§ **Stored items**
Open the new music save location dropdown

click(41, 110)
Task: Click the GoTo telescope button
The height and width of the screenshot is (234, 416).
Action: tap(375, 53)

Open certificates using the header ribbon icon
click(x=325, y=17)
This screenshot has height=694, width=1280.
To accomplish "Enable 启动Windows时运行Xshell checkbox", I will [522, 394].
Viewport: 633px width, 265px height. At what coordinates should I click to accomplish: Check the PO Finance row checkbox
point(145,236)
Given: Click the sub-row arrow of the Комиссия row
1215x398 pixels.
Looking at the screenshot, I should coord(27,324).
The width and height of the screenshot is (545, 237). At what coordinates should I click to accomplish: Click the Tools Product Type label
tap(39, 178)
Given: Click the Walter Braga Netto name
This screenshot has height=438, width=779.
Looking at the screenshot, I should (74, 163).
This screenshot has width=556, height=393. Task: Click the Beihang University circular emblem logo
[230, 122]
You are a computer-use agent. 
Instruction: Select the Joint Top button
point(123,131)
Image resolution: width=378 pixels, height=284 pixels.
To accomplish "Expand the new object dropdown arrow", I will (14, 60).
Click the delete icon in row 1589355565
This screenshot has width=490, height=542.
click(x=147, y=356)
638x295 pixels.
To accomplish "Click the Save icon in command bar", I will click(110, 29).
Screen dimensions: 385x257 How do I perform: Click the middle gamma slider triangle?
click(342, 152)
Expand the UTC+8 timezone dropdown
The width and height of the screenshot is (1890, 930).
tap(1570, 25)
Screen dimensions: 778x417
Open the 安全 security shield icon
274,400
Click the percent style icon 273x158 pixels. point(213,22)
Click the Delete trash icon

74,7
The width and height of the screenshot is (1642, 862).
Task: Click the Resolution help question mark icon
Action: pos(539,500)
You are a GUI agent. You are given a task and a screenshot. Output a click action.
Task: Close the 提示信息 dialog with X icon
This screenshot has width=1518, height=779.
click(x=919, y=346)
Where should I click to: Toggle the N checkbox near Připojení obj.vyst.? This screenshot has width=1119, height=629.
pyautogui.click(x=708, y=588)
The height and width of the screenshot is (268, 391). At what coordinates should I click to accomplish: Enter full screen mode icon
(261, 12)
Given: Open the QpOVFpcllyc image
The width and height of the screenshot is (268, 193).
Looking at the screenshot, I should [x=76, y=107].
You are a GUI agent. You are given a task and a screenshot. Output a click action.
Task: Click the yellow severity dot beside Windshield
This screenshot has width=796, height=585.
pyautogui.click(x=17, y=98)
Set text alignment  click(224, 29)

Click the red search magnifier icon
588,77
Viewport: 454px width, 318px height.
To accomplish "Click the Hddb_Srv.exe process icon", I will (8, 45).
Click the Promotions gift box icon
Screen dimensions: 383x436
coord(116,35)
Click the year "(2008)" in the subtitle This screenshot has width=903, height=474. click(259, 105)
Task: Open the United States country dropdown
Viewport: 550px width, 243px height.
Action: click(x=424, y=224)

§ **What to do**
Where a line of the entries above holds the word "will", return that line.

§ **Task result**
To accomplish "Enable 启动Windows时运行Xshell checkbox", I will [522, 394].
To accomplish "Expand the new object dropdown arrow", I will (14, 60).
To accomplish "Click the Save icon in command bar", I will click(110, 29).
To accomplish "Click the Hddb_Srv.exe process icon", I will (8, 45).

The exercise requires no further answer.